Wednesday, July 6, 2016




Cowboy Mouth & Dirty Dozen Brass Band
Thursday, November 3rd
Doors 7pm  Show 8pm
$30 Flat  All Ages
This will be one amazing night of music! Tickets On-Sale Fri. 7/8 @ 5pm. 
 
CM: https://youtu.be/Vw7ExoaCcts
For over two decades, Cowboy Mouth has dished up their unique style of rock & roll gumbo, mixing a rowdy spirit reflective of the band's hometown -- New Orleans -- with the fierce firepower of a group that lives on the road. These Louisiana natives have played more than 2,500 concerts and launched their signature song, "Jenny Says,” into the upper half of the Billboard rock charts. Above all, they earned a well-deserved reputation as a raucous, redemptive, live music experience. Go!, the band's newest album, is proof that Cowboy Mouth hasn't lost it's bite. It's the most collaborative album of the group's career, performed with ferocity by a group of rock & roll veterans who've been there, done that... and can't wait to do it all again. With many years of reviews lauding their live show, there is still one quote which best captures their energy  “…on a bad night they'll tear the roof off the joint and on a good night, they'll save your soul.”
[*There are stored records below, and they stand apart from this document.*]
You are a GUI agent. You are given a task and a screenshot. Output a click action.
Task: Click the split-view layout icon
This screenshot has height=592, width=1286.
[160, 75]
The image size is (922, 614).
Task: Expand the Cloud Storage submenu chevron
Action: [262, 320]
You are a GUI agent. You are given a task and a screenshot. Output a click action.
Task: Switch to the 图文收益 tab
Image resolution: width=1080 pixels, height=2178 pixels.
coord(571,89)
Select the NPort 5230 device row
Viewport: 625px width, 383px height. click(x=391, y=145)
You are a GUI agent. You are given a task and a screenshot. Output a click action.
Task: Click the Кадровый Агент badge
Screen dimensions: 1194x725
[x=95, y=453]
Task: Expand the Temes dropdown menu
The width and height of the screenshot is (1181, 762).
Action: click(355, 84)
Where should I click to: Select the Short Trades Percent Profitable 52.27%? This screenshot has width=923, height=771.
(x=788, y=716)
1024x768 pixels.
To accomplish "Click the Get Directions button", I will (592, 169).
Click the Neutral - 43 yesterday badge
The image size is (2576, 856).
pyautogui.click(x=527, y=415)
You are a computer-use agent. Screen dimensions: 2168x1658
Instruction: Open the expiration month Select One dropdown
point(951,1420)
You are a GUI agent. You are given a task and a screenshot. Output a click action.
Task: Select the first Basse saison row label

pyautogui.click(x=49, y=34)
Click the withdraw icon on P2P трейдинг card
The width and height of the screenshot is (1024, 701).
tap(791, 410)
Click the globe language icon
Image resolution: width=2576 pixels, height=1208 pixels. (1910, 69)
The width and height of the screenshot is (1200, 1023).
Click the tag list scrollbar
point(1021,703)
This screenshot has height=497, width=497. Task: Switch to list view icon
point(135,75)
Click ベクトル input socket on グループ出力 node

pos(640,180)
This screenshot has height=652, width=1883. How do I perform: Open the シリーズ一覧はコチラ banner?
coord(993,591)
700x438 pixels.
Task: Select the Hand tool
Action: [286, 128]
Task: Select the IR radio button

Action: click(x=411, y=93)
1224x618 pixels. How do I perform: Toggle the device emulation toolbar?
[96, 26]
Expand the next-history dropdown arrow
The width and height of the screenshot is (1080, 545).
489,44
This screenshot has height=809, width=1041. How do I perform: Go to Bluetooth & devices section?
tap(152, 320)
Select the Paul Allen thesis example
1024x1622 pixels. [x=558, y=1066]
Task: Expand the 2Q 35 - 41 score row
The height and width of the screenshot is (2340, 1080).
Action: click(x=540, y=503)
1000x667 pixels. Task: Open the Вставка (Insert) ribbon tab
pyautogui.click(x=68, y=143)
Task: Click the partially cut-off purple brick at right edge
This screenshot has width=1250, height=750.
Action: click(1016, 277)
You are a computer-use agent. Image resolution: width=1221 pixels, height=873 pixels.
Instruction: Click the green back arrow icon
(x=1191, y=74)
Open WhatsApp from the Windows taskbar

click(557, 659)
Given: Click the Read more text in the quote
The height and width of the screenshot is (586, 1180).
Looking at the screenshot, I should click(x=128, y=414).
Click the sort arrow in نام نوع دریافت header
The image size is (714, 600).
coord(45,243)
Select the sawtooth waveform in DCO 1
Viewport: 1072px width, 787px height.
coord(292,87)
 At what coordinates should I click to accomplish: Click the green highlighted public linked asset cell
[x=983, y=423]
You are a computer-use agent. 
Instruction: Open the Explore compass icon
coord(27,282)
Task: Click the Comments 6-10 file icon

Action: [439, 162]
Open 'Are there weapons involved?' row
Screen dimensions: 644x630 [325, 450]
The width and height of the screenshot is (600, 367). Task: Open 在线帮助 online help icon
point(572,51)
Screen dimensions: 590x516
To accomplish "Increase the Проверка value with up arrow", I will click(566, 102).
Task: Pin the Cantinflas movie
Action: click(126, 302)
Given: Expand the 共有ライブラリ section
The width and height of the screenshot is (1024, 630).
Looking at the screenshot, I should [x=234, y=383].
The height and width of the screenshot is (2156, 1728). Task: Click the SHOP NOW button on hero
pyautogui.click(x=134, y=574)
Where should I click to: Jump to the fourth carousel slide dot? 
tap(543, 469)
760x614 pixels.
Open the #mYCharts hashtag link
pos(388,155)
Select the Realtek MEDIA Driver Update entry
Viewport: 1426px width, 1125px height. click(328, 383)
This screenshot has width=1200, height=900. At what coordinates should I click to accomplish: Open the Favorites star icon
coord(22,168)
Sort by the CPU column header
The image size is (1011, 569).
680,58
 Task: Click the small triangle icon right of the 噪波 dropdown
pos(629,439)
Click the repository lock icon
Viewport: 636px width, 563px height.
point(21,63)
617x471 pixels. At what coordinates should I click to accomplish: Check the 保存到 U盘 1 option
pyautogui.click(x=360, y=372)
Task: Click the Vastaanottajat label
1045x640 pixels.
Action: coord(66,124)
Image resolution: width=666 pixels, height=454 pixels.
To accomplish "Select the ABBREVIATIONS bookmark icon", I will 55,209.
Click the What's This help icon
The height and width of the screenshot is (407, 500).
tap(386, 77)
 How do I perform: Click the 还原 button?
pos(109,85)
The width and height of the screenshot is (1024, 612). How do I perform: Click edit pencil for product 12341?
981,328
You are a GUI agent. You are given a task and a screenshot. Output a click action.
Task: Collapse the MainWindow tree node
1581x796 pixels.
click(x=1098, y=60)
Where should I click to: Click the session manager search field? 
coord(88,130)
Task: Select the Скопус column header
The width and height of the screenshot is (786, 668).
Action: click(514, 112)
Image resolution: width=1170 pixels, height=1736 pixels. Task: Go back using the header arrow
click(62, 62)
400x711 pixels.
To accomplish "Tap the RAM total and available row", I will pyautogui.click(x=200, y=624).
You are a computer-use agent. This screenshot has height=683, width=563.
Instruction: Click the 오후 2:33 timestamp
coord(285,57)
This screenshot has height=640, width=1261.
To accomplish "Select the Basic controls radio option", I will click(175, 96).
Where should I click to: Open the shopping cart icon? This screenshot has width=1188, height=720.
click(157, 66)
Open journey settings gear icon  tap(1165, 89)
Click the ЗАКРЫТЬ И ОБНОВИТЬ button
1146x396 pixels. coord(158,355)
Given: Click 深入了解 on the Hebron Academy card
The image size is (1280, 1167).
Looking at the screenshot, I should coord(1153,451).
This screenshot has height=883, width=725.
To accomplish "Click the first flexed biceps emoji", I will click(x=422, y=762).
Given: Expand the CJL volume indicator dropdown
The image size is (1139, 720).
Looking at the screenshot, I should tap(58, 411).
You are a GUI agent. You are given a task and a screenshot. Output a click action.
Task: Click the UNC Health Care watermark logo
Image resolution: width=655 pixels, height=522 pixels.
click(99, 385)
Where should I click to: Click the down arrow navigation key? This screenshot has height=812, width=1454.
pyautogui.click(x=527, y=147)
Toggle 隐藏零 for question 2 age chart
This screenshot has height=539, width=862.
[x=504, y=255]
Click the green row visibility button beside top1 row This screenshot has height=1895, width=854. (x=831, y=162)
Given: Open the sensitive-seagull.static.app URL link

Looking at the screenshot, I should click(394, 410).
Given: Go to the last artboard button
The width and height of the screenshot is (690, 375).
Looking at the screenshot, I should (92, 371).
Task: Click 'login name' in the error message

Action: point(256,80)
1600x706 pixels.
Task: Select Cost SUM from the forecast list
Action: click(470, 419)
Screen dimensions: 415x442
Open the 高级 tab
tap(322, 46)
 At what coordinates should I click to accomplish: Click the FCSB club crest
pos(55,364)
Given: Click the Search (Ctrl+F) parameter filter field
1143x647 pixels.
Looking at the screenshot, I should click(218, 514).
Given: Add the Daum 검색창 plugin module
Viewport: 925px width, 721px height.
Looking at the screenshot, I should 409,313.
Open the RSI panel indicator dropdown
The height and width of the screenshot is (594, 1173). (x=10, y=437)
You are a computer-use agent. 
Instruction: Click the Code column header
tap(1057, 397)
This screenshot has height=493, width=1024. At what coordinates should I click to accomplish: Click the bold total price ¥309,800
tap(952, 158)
DDBB:  https://youtu.be/EM1bYB9AQDc
An appetite for musicological adventure, a commitment to honor tradition while not being constrained by it, and a healthy sense of humor have brought the world-traveling Dirty Dozen Brass Band to this remarkable juncture in an already storied career. To celebrate its 35th, the band is releasing Twenty Dozen, the septet’s first studio release in six years. The new album, cut at the Music Shed in New Orleans, reunites the band with producer Scott Billington, who helmed DDBB’s first major-label release, Voodoo, in 1989. It’s a resolutely upbeat effort that seamlessly blends R&B, jazz, funk, Afro-Latino grooves, some Caribbean flavor, and even a Rihanna cover. Twenty Dozen mirrors in flow and feel a vibrant DDBB live set. The disc reaches an exuberant peak with a medley of New Orleans staples, including a particularly high-spirited rendering of “When the Saints Go Marching In.” The final track – or, as Lewis puts it, “the after-party” – is an audience encore favorite, the ribald “Dirty Old Man,” with Lewis doing an outstanding job in the title role. Twenty Dozen, says Lewis, is “classic Dirty Dozen. It’s got something for your mind, body, and soul. We’re gonna get you one way or another.”